阅读材料:
具有二维聚合物结构的纳米片因新颖独特的电子结构和物理特性使其受到广泛的关注，与从母体材料剥离技术制备的纳米片相比，通过“自下而上”方法制备的二维纳米片可以通过构筑成分(有机配体和金属离子)的选择以实现特定功能，从而拓宽二维纳米片的多功能性和实用性。.本项目拟设计并合成一系列基于双联吡咯啉的功能性有机/金属有机配体，采用“气-液”或“液-液”界面法将配体与不同的金属离子组合制备单层或多层二维金属络合物纳米片。通过改变配体电子结构来调控其共轭程度、电子迁移率及可调控吸收等性能，获得具有可控光响应和半导体特性的二维纳米片。在考察有机配体电子性质和几何形状和金属离子等因素基础上探讨二维纳米片的拓扑结构、孔径大小、表面积等性质，并探索其在场效应晶体管和光电领域的应用。.本项目将发展制备二维金属络合物纳米片的新方法，建立具有光电特性的二维纳米体系，为功能性二维纳米材料的可控制备提供理论依据。

二维纳米片因其新颖独特的电子结构和物理特性受到广泛关注，在众多领域表现出优异的应用潜力。本项目以“自下而上”的界面配位方法实现了大面积制备二维金属络合物纳米片，这类纳米片兼具无机和有机纳米材料的优点，可以通过配体的功能化设计和配位中心的金属选择赋予纳米片更为丰富的功能，并探讨了其在光电转换、电致变色、锂电池等领域的应用。将三联吡啶、半卟啉等典型的配位基元键连于锌-卟啉、三苯胺、四苯基苯等中心骨架，分别设计了含有三个或四个配位中心取代的有机配体，在配体溶液和金属盐水溶液形成的相界面进行配位，获得了具有特定功能的锌、铁、钴、铜等金属络合物二维纳米片，通过SEM、TEM、XPS、元素分布等技术进行了详细的表征，表明所得纳米片形貌规整、尺寸均一、厚度可控。此外，我们还进一步将这种纳米片的设计思路用于其他研究体系的前期探索，如异双金属(FePt等)系列、固-液界面制备纳米复合材料、星型铂配合物、自组装构筑有机合金等，极大地丰富了本项目的研究内容，为日后的工作延续奠定基础。前期获得的研究成果已发表论文11篇，并有部分文章正在投稿或者准备中。培养博士研究生4名，均已毕业。

题目要求 1: 请照录阅读材料中从“具有二维聚合物结构的纳米片因”到“养博士研究生4名，均已毕业。”之间的文字，首尾两处均包括在内。
题目要求 2:
根据阅读材料回答下列问题：
(a) 第一段提到用哪两种界面法将配体与金属离子组合制备纳米片？
(b) 前期获得的研究成果已发表论文多少篇？
(c) 本项目培养了几名博士研究生？他们目前的状况如何？
题目要求 3: 列出阅读材料中对所得纳米片进行详细表征时用到的全部技术。

数据区:
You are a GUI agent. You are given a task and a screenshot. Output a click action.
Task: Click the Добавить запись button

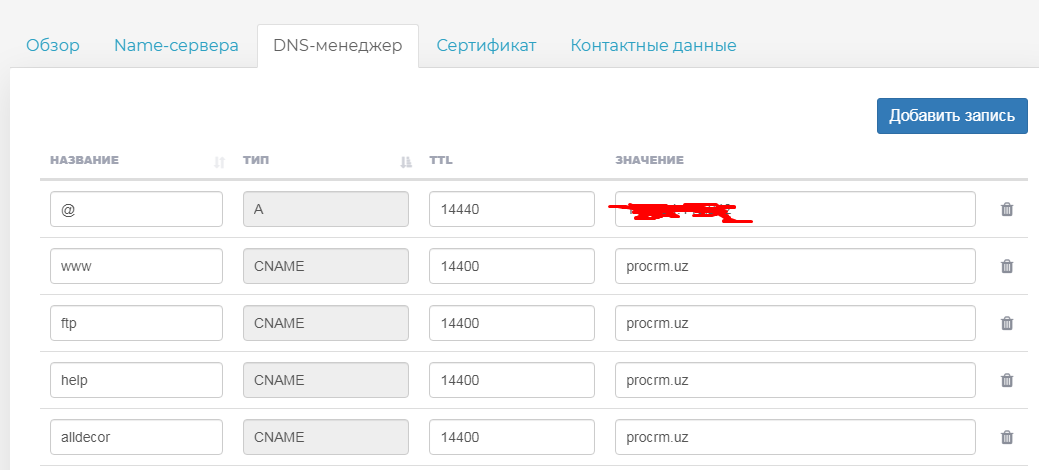(952, 115)
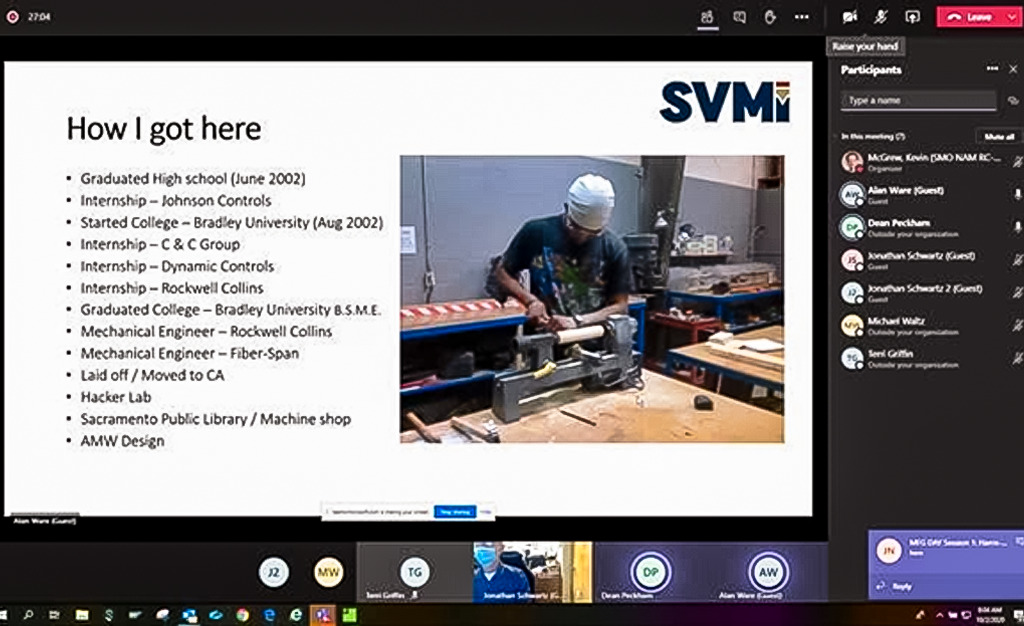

正确答案 1:
具有二维聚合物结构的纳米片因新颖独特的电子结构和物理特性使其受到广泛的关注，与从母体材料剥离技术制备的纳米片相比，通过“自下而上”方法制备的二维纳米片可以通过构筑成分(有机配体和金属离子)的选择以实现特定功能，从而拓宽二维纳米片的多功能性和实用性。.本项目拟设计并合成一系列基于双联吡咯啉的功能性有机/金属有机配体，采用“气-液”或“液-液”界面法将配体与不同的金属离子组合制备单层或多层二维金属络合物纳米片。通过改变配体电子结构来调控其共轭程度、电子迁移率及可调控吸收等性能，获得具有可控光响应和半导体特性的二维纳米片。在考察有机配体电子性质和几何形状和金属离子等因素基础上探讨二维纳米片的拓扑结构、孔径大小、表面积等性质，并探索其在场效应晶体管和光电领域的应用。.本项目将发展制备二维金属络合物纳米片的新方法，建立具有光电特性的二维纳米体系，为功能性二维纳米材料的可控制备提供理论依据。

二维纳米片因其新颖独特的电子结构和物理特性受到广泛关注，在众多领域表现出优异的应用潜力。本项目以“自下而上”的界面配位方法实现了大面积制备二维金属络合物纳米片，这类纳米片兼具无机和有机纳米材料的优点，可以通过配体的功能化设计和配位中心的金属选择赋予纳米片更为丰富的功能，并探讨了其在光电转换、电致变色、锂电池等领域的应用。将三联吡啶、半卟啉等典型的配位基元键连于锌-卟啉、三苯胺、四苯基苯等中心骨架，分别设计了含有三个或四个配位中心取代的有机配体，在配体溶液和金属盐水溶液形成的相界面进行配位，获得了具有特定功能的锌、铁、钴、铜等金属络合物二维纳米片，通过SEM、TEM、XPS、元素分布等技术进行了详细的表征，表明所得纳米片形貌规整、尺寸均一、厚度可控。此外，我们还进一步将这种纳米片的设计思路用于其他研究体系的前期探索，如异双金属(FePt等)系列、固-液界面制备纳米复合材料、星型铂配合物、自组装构筑有机合金等，极大地丰富了本项目的研究内容，为日后的工作延续奠定基础。前期获得的研究成果已发表论文11篇，并有部分文章正在投稿或者准备中。培养博士研究生4名，均已毕业。

正确答案 2:
(a) “气-液”界面法和“液-液”界面法。
(b) 11篇。
(c) 4名，均已毕业。

正确答案 3: SEM、TEM、XPS、元素分布。